THE PROBLEM
Gather all lines in the entries below that include the word "Bouquet".

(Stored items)
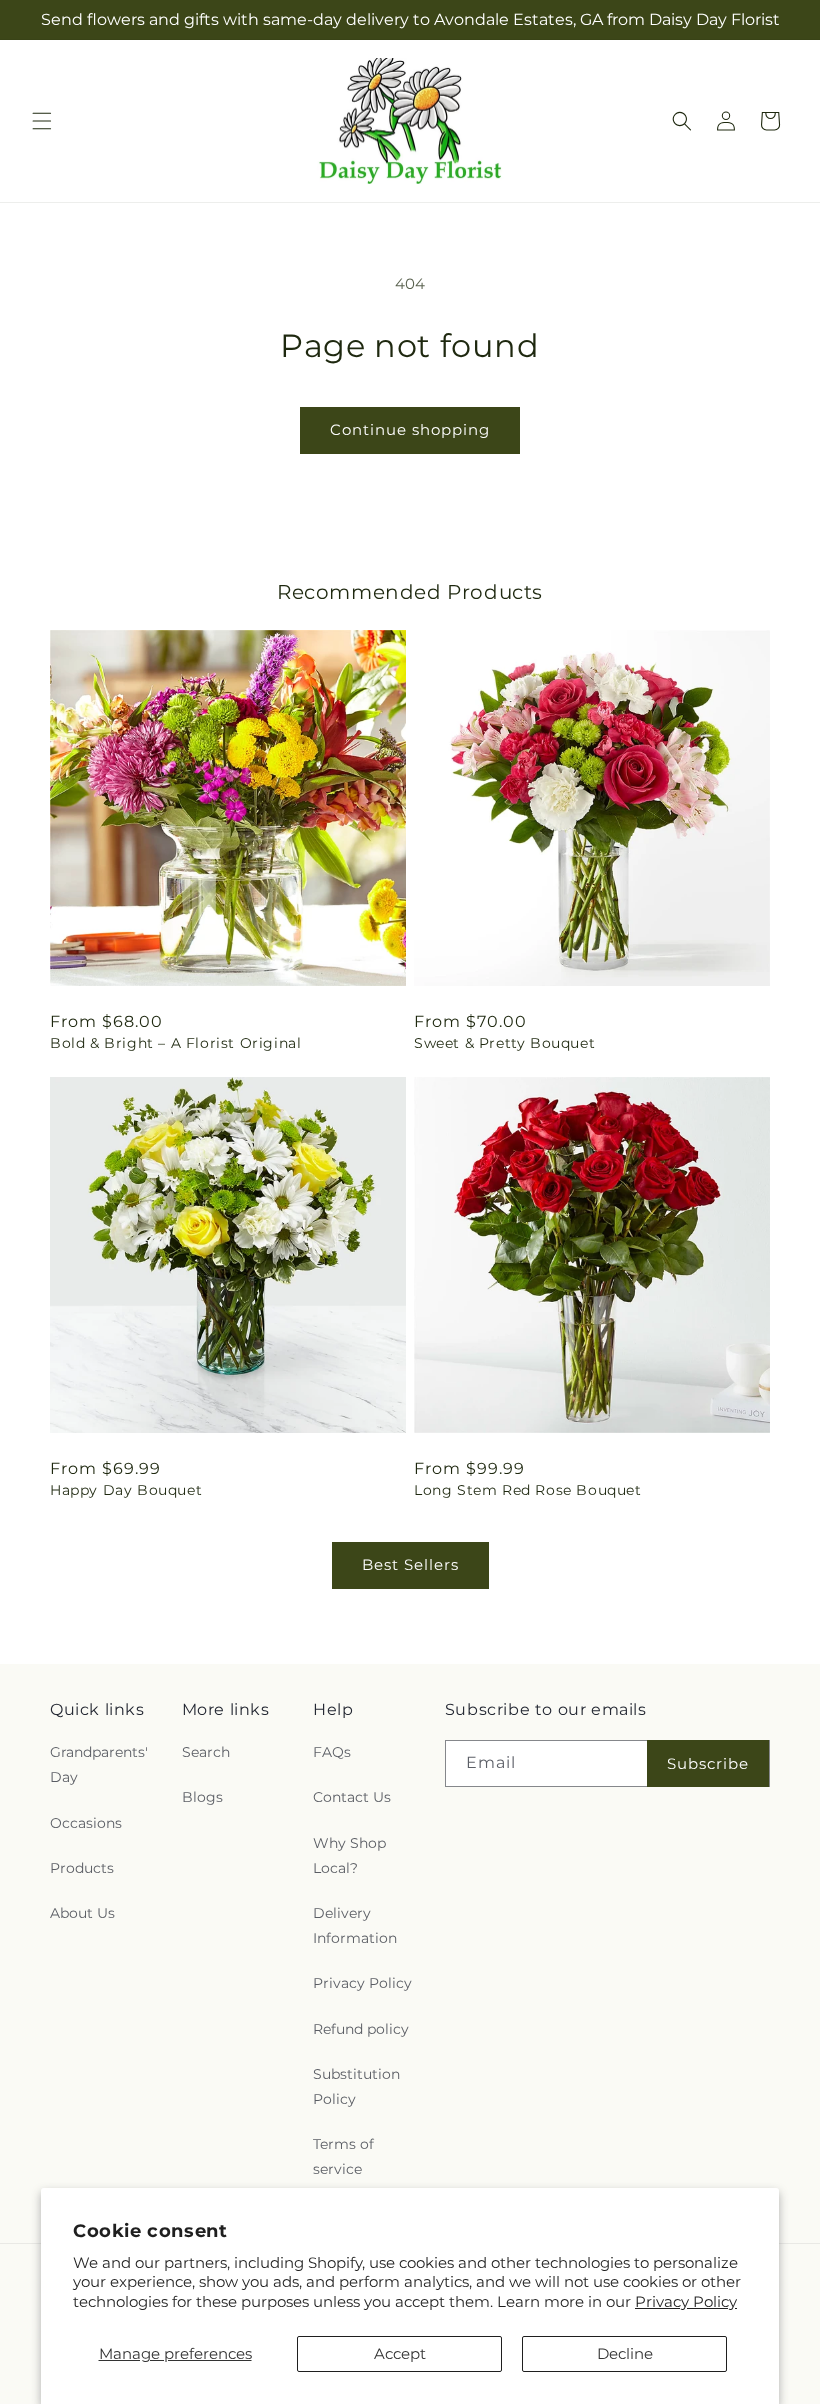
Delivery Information (355, 1925)
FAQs (332, 1752)
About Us (82, 1913)
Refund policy (361, 2029)
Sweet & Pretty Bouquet (504, 1043)
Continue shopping (410, 429)
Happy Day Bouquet (126, 1490)
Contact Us (352, 1797)
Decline (625, 2353)
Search (206, 1752)
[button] (42, 121)
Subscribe (708, 1763)
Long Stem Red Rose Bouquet (528, 1490)
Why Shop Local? (349, 1855)
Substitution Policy (356, 2086)
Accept (400, 2353)
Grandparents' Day (99, 1764)
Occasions (86, 1823)
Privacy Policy (686, 2301)
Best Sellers (410, 1564)
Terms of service (343, 2156)
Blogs (202, 1797)
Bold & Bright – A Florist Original (175, 1043)
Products (82, 1868)
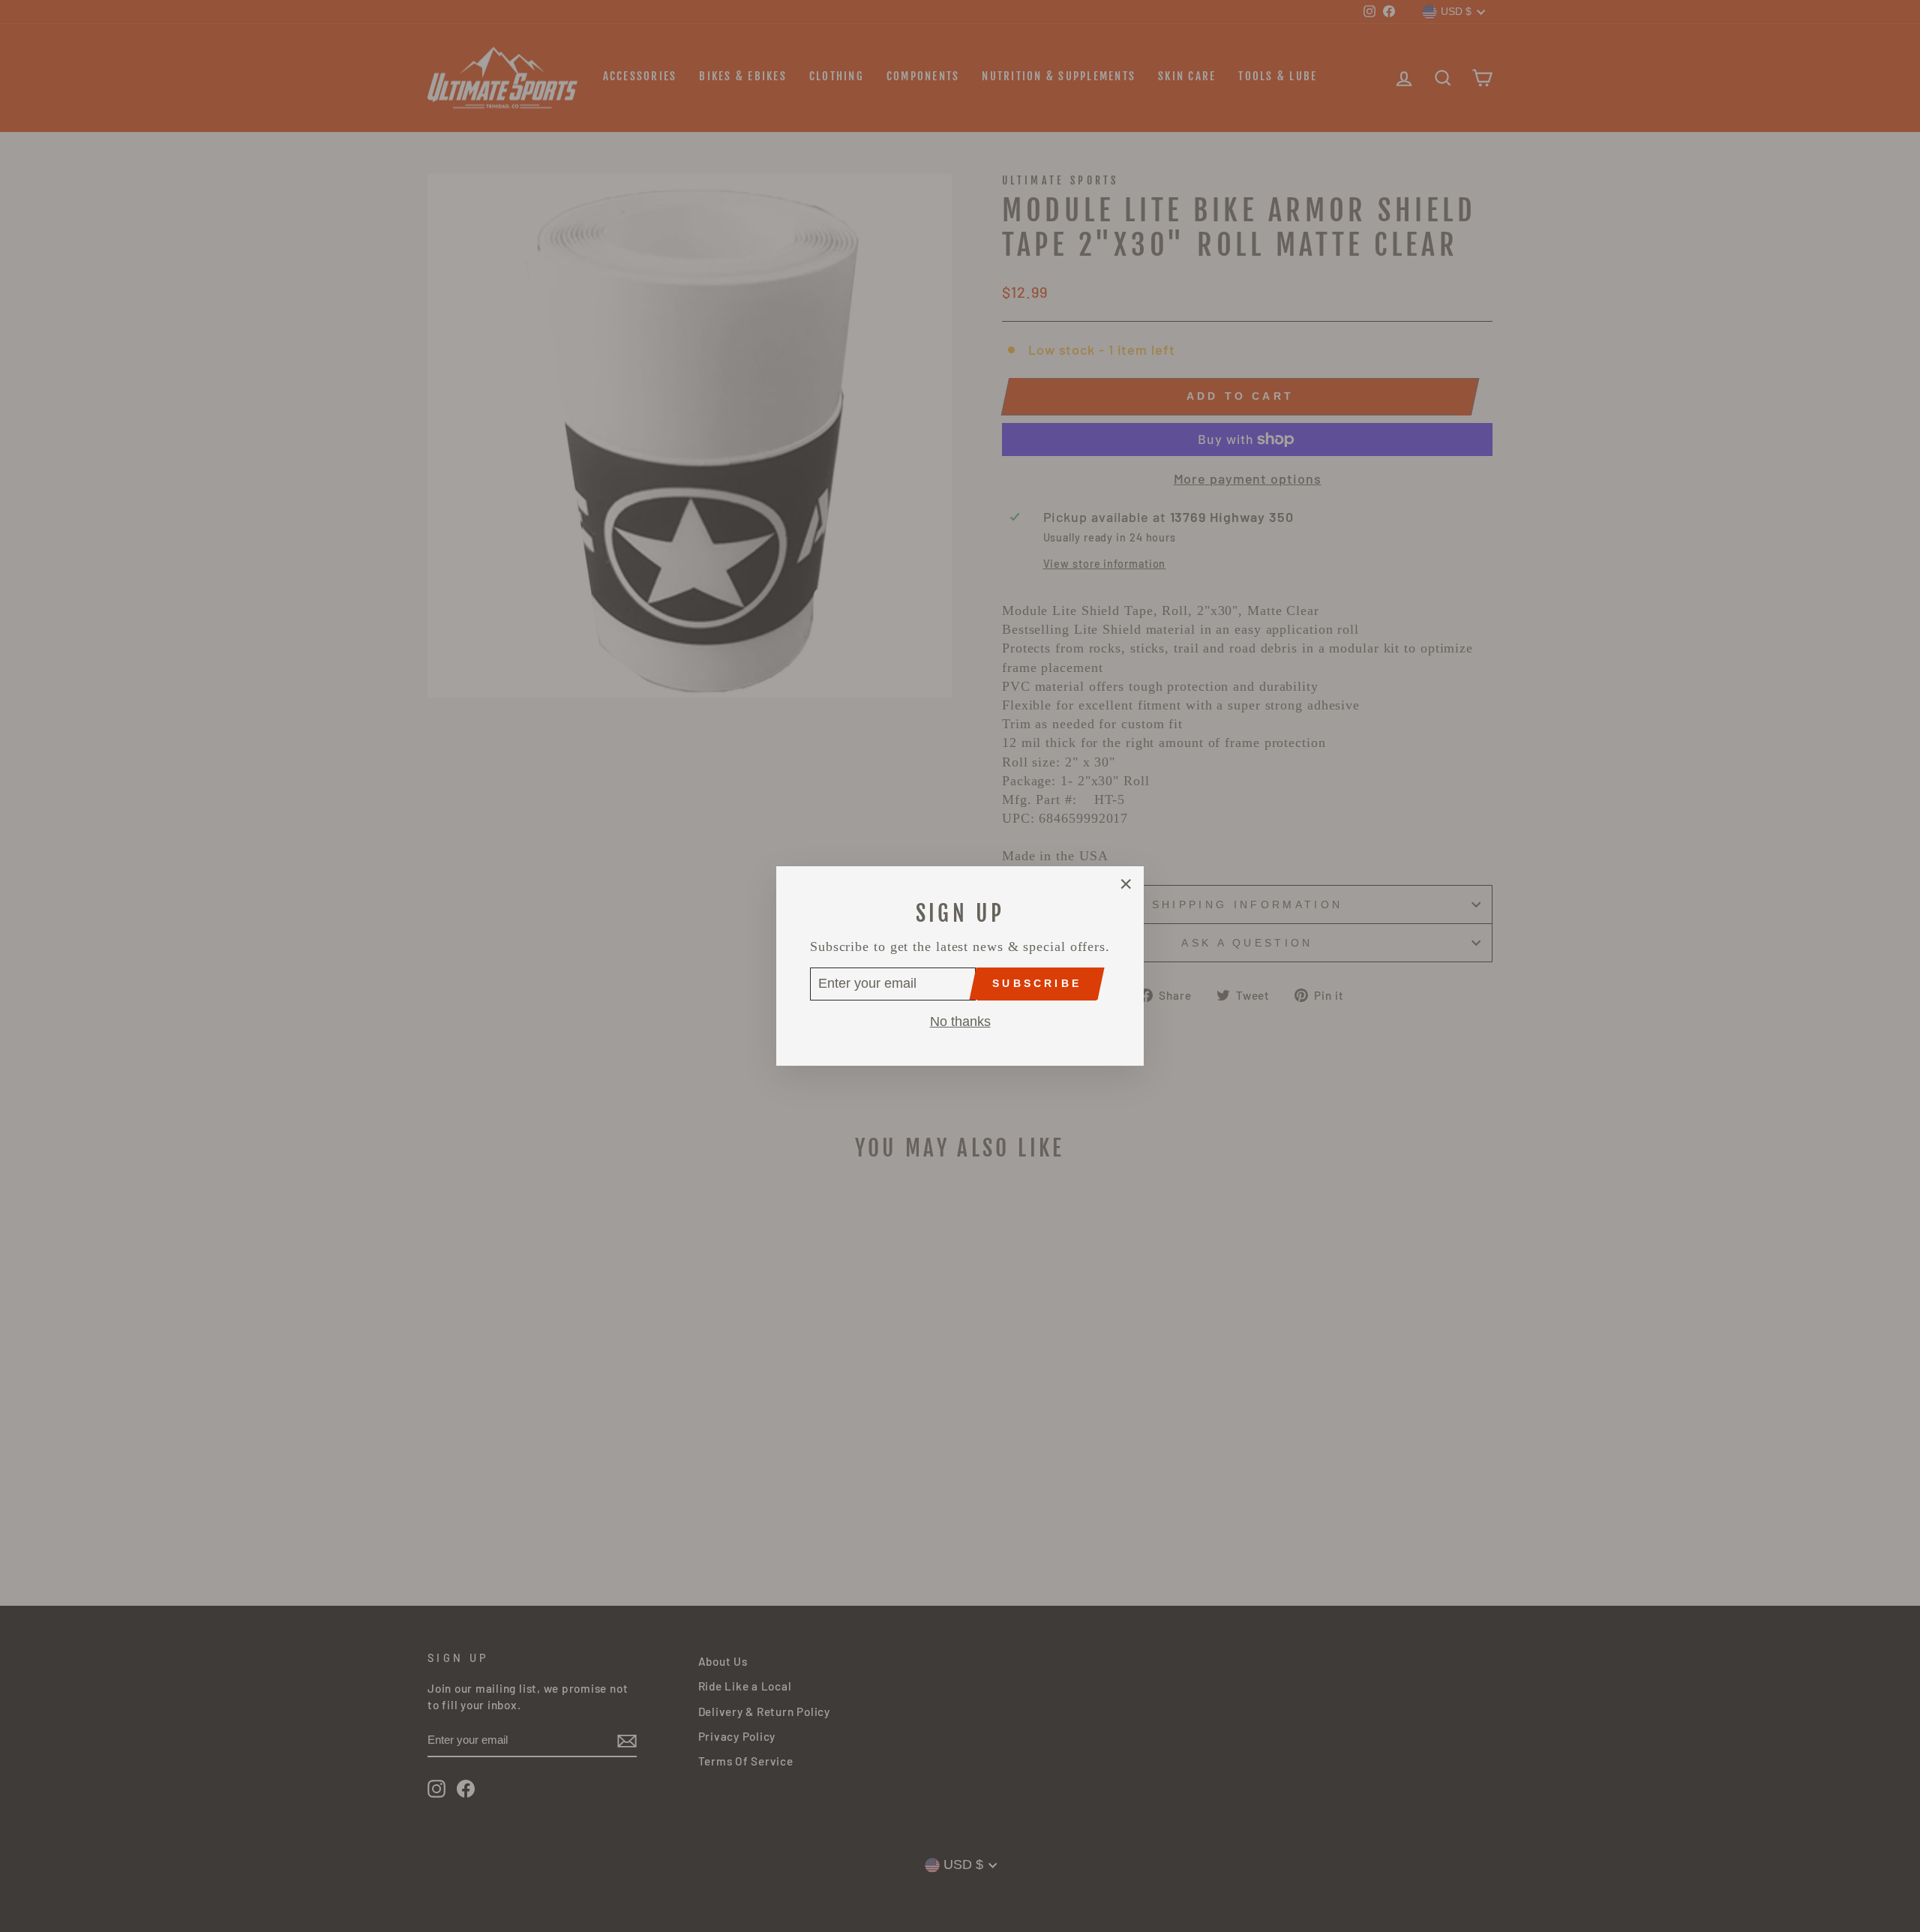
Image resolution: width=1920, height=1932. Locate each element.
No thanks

ANSWER FOR THE TASK
Sweet & Pretty Bouquet (504, 1043)
Happy Day Bouquet (126, 1490)
Long Stem Red Rose Bouquet (528, 1490)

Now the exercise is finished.